I relent and take his hand. He's more bone than muscle. I'm sure I could take him in a fight, especially since I've been spending extra time at the gym these last few months. Maybe too much time.

Black Nick clasps my other hand. I feel like the root of an oak tree has grown around them. He lowers his head. “Lord, forgive
there Sheriff Jessup for what he's done. Find him safe passage and protect all them folk.” His grip tightens. I try to pull away gently, but he won't let go. “See to it this one finds her way. Make sure she don't get lost in her own long shadow.” He releases me. “All right. I should take you back to your blue car down at the end of the trail. I don't want you gettin' lost up here and running into you-know-who.”

I'm not sure if he means the devil or the sheriff. Neither one would make for an enjoyable encounter. Although with the sheriff I'd be able to do something within my mortal jurisdiction.

A
HALF-HOUR LATER,
we reach my car. Black Nick managed to guide me without the use of a flashlight. He said it just invites troubles—it is better to not be seen.

“Things agonna work themselves out. But you gonna keep putting your nose where it don't have no business.” He takes out a shard of black glass from his pocket. “I get these up on Lightning Peak. When the 'tricity hits the ground, it leaves these behind.” He hands it to me.

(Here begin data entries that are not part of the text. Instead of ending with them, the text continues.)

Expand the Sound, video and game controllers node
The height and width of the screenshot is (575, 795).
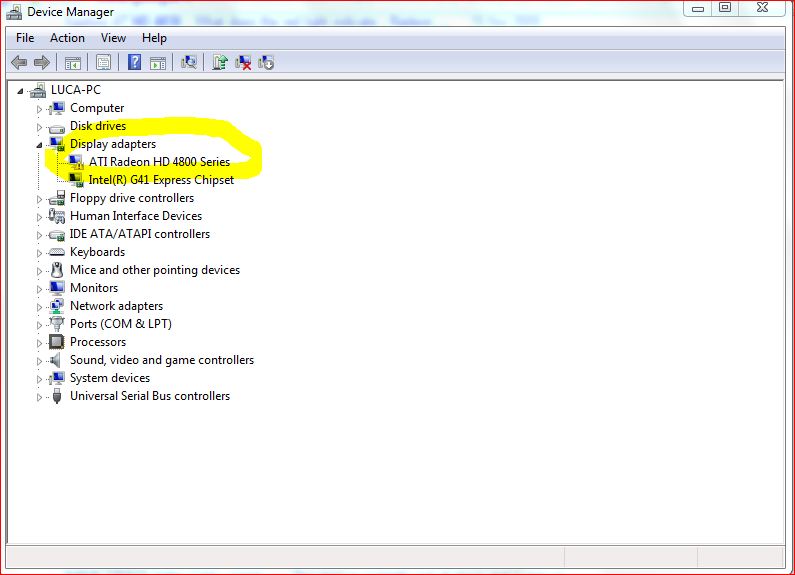pyautogui.click(x=40, y=361)
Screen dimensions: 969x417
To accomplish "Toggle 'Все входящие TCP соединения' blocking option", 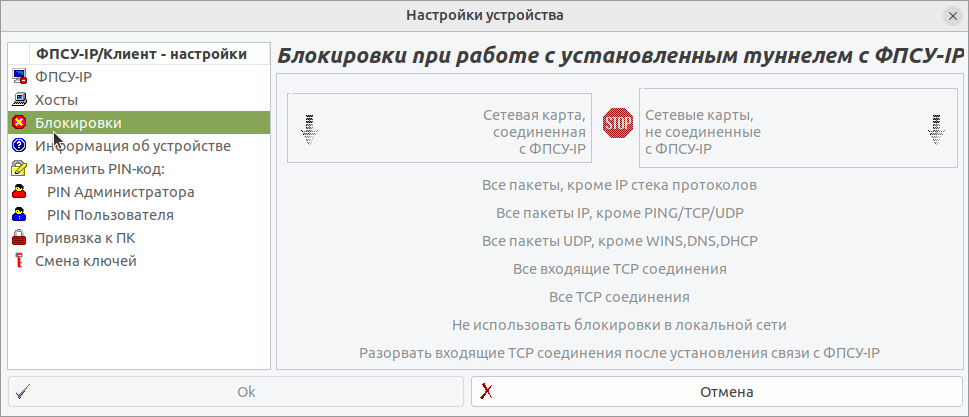I will (x=619, y=270).
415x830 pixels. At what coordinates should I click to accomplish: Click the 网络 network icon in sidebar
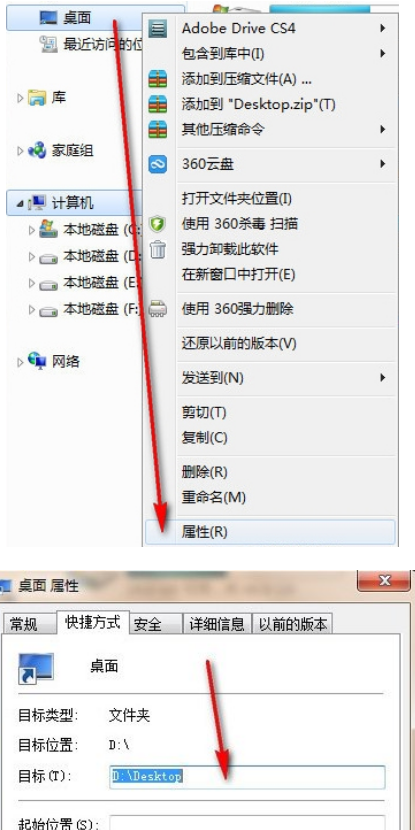click(37, 360)
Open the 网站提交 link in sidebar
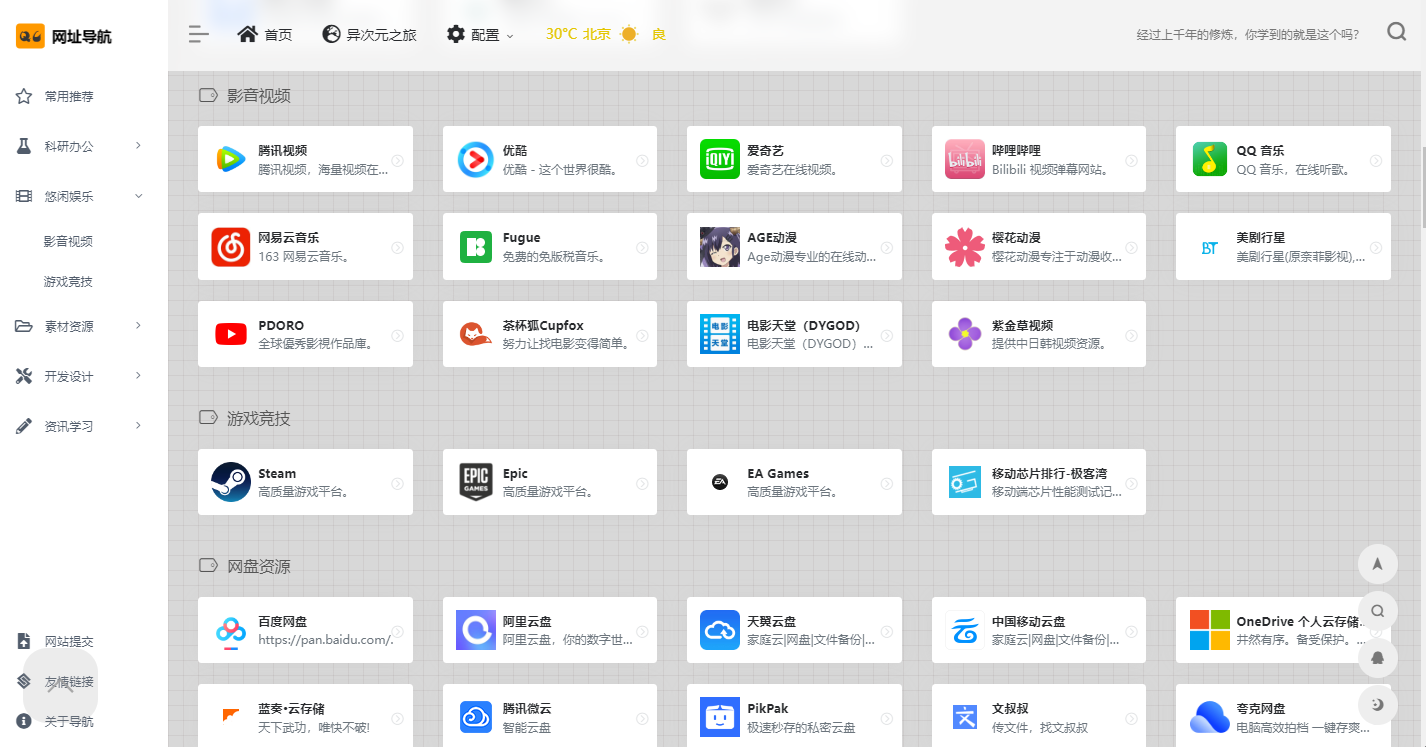The height and width of the screenshot is (747, 1426). pyautogui.click(x=68, y=641)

It's heavy. He's ground the rough rock into an edge like a blade. A hand knife made from a bolt of lightning.

I'm uneasy about the gift. “That's okay. You don't have to.”

His eyes widen. “I do have to. You go running into trouble, some of that trouble is going to come running toward you.” He throws his hands up in the air and won't take it back.

He waits for me to get inside my car before turning back to the trail that leads up to his shack. Unafraid of the dark, he vanishes in the night with the determination of someone who knows his own destiny.